В те годы Европа была охвачена лихорадкой "филэллинства" – любви к свободолюбивым грекам. В Грецию собирались ехать все передовые люди. И Кюхельбекер, разумеется, тоже.

В 1821 году он в качестве личного секретаря сопровождал обер-камергера Александра Нарышкина в поездке по Германии и Франции. Секретарские обязанности Вильгельма были необременительны, Нарышкин и сам не любил работать, и подчиненных не заставлял.


"Александр Львович смотрел на Вильгельма жалобно.
– Вильгельм Карлович, родной, – заговорил он, брюзжа, – тут отношения два-три надобно написать – князь Иван Алексеичу да еще кой-кому. Винюсь, что обеспокоил.
Вильгельм развернул бумаги, приготовился слушать Александра Львовича, но тот и не думал говорить о делах.
– А то отложим, – сказал он вдруг нерешительно. – Отложим, – решился он окончательно".
Юрий Тынянов. "Кюхля"

Благодаря барским замашкам своего "шефа" молодой Кюхельбекер имел достаточно времени для участия в интеллектуальной жизни Парижа (где они с Нарышкиным надолго остановились) и однажды прочел в столичном обществе "Атеней" публичную лекцию о русской литературе. Тема была абсолютно новой для парижан, прежде не подозревавших о том, что в России тоже существует литература. На лекцию собралось больше ста человек, и никто не ушел разочарованным. Вильгельм начал словами: "Несмотря на деспотизм и все утеснения грубого правительства, гений народа развивается; все усилия подавить его останутся тщетны"; а закончил обещанием, что "русский народ сломит, наконец, тиранство знати, столь же наглой, как и жестокой".

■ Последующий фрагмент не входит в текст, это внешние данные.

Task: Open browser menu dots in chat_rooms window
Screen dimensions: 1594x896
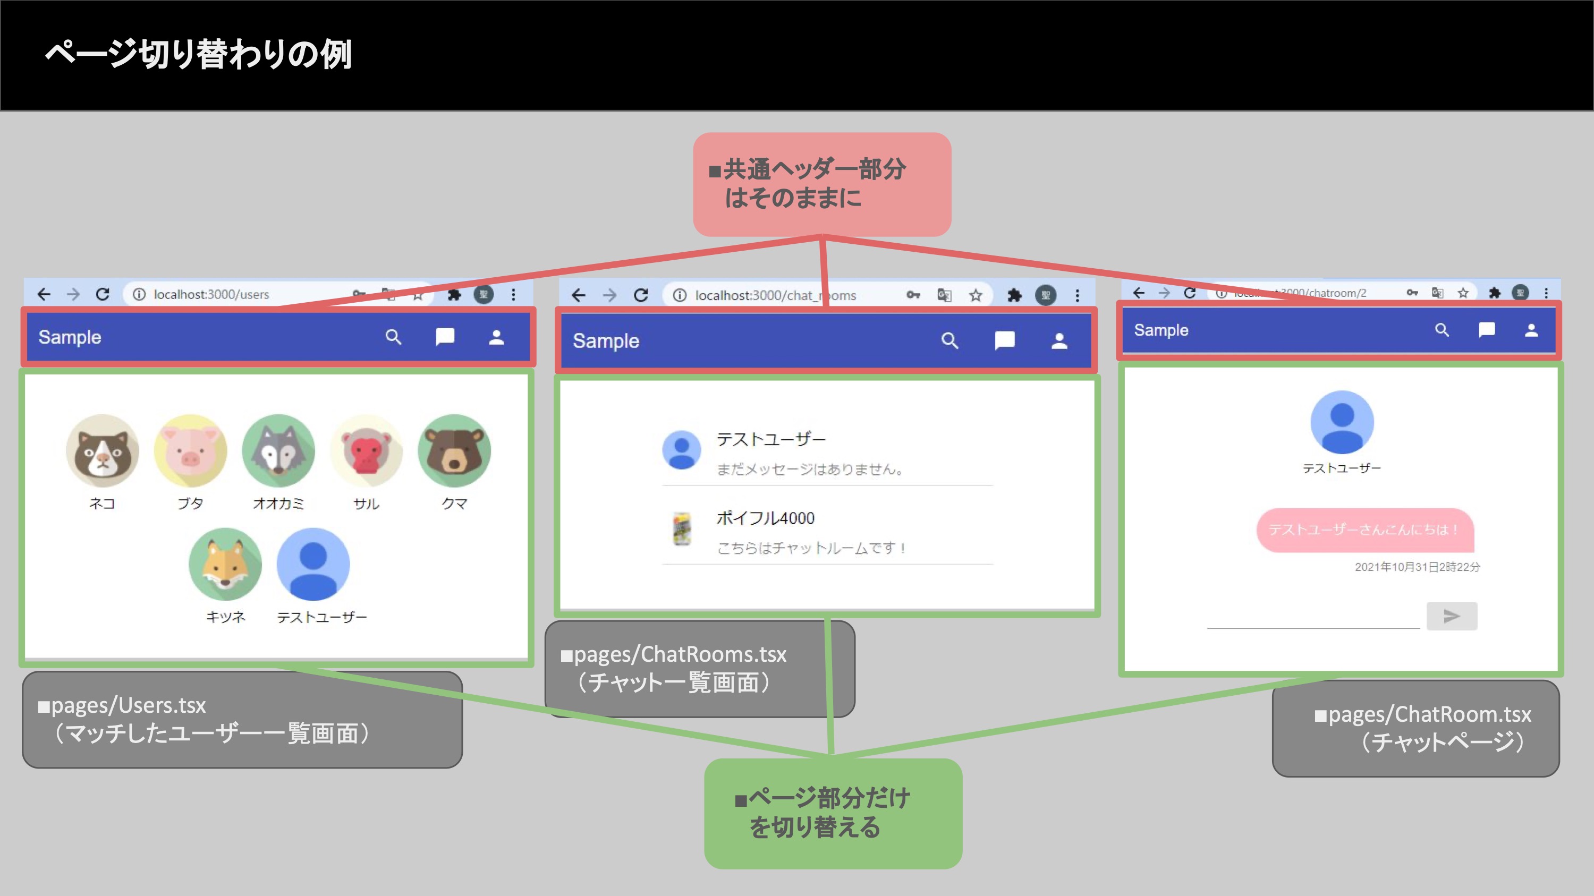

Ему аплодировали. И разумеется, на следующий день об этом выступлении донесли "куда следует" – в русское консульство. Там немедленно приняли меры, то есть накатали во французский МИД жалобу на то, что власти Парижа поощряют дискредитацию русской знати, предоставляя трибуну г-ну Кюхельбекеру. Не желая по пустякам портить отношения с русским царем, французы в 24 часа выслали Вильгельма из Парижа.

Он успел попрощаться с публикой, ожидавшей продолжения его лекций. Но так разволновался, произнося речь, что вместо стакана с водой схватил масляную лампу, стоявшую перед ним на кафедре, и попытался из неё отпить. В результате получил ожоги рук и лица, и вообще всё закончилось как-то кюхельбекерно, чуть ли не падением на пол...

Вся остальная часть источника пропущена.